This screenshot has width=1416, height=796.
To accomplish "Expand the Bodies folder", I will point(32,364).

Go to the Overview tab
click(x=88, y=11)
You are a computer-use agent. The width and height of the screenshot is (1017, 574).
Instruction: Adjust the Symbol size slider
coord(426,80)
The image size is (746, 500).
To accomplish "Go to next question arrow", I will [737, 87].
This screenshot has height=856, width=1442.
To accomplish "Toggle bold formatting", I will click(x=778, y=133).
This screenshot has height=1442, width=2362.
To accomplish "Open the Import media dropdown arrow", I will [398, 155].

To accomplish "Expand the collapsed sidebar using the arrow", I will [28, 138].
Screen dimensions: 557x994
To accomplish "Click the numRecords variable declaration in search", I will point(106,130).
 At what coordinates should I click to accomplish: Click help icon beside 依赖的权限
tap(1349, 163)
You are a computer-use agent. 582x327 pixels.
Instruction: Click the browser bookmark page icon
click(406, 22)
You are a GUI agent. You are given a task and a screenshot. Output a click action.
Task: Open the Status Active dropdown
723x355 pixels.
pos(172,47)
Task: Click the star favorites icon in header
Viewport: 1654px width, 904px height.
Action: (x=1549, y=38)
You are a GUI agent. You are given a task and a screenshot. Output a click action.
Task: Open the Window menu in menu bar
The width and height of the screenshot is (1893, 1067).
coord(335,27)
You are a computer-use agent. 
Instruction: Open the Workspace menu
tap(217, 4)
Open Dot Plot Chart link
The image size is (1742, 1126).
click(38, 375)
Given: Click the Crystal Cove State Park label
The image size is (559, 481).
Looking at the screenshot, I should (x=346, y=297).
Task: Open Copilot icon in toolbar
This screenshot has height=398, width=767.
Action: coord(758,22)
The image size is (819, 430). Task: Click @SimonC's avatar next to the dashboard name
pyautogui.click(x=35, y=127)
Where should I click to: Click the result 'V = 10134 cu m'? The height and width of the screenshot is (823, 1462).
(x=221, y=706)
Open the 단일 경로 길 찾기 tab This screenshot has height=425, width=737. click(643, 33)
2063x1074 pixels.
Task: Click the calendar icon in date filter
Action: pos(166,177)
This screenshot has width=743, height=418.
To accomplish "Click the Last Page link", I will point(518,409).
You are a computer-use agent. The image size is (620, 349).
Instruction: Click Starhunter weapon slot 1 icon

********************

Nothing in the records may change; write them out again in full.

This screenshot has width=1416, height=796.
To accomplish "Expand the Bodies folder", I will point(32,364).

Go to the Overview tab
click(x=88, y=11)
You are a computer-use agent. The width and height of the screenshot is (1017, 574).
Instruction: Adjust the Symbol size slider
coord(426,80)
The image size is (746, 500).
To accomplish "Go to next question arrow", I will [737, 87].
This screenshot has height=856, width=1442.
To accomplish "Toggle bold formatting", I will click(x=778, y=133).
This screenshot has height=1442, width=2362.
To accomplish "Open the Import media dropdown arrow", I will [398, 155].

To accomplish "Expand the collapsed sidebar using the arrow", I will [28, 138].
Screen dimensions: 557x994
To accomplish "Click the numRecords variable declaration in search", I will point(106,130).
 At what coordinates should I click to accomplish: Click help icon beside 依赖的权限
tap(1349, 163)
You are a computer-use agent. 582x327 pixels.
Instruction: Click the browser bookmark page icon
click(406, 22)
You are a GUI agent. You are given a task and a screenshot. Output a click action.
Task: Open the Status Active dropdown
723x355 pixels.
pos(172,47)
Task: Click the star favorites icon in header
Viewport: 1654px width, 904px height.
Action: (x=1549, y=38)
You are a GUI agent. You are given a task and a screenshot. Output a click action.
Task: Open the Window menu in menu bar
The width and height of the screenshot is (1893, 1067).
coord(335,27)
You are a computer-use agent. 
Instruction: Open the Workspace menu
tap(217, 4)
Open Dot Plot Chart link
The image size is (1742, 1126).
click(38, 375)
Given: Click the Crystal Cove State Park label
The image size is (559, 481).
Looking at the screenshot, I should (x=346, y=297).
Task: Open Copilot icon in toolbar
This screenshot has height=398, width=767.
Action: coord(758,22)
The image size is (819, 430). Task: Click @SimonC's avatar next to the dashboard name
pyautogui.click(x=35, y=127)
Where should I click to: Click the result 'V = 10134 cu m'? The height and width of the screenshot is (823, 1462).
(x=221, y=706)
Open the 단일 경로 길 찾기 tab This screenshot has height=425, width=737. click(643, 33)
2063x1074 pixels.
Task: Click the calendar icon in date filter
Action: pos(166,177)
This screenshot has width=743, height=418.
To accomplish "Click the Last Page link", I will point(518,409).
You are a computer-use agent. The image size is (620, 349).
Instruction: Click Starhunter weapon slot 1 icon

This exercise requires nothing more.